- **Text to read**
You're given a tree with n nodes labeled from 0 to n - 1. The tree is represented as an undirected graph where any two nodes are connected by exactly one path (no cycles exist).

The tree is defined by:

  • n: the number of nodes
  • edges: an array of n - 1 edges where each edges[i] = [ai, bi] represents an undirected edge between nodes ai and bi

Your task is to find which nodes, when chosen as the root, would create trees with minimum height. The height of a rooted tree is the number of edges on the longest path from the root down to any leaf node.

Key Points:

  • You can choose any node as the root of the tree
  • Different root choices result in trees of different heights
  • You need to find all nodes that minimize this height
  • Return all such nodes (there can be multiple valid answers)

Example Understanding: If you have a linear chain of nodes 0-1-2-3-4, choosing node 2 (the middle) as root gives height 2, while choosing node 0 (an end) as root gives height 4. The middle node(s) minimize the height.

- **Source excerpt**

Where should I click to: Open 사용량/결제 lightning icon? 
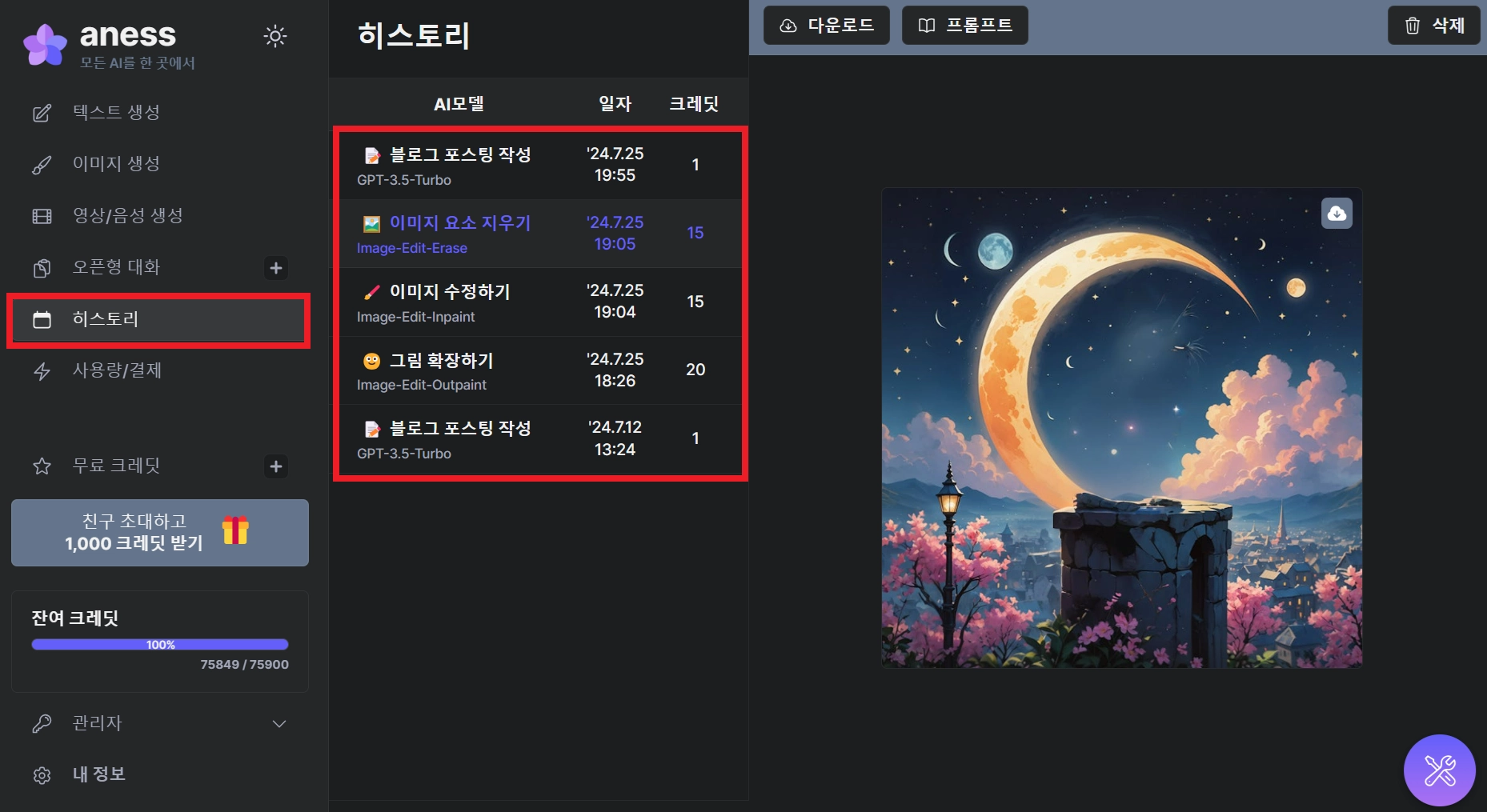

- **Task to complete**
List every key point that the problem statement on minimum-height trees gives under the heading "Key Points:".

- **Solution to the exercise**
- You can choose any node as the root of the tree.
- Different root choices result in trees of different heights.
- You need to find all nodes that minimize this height.
- Return all such nodes (there can be multiple valid answers).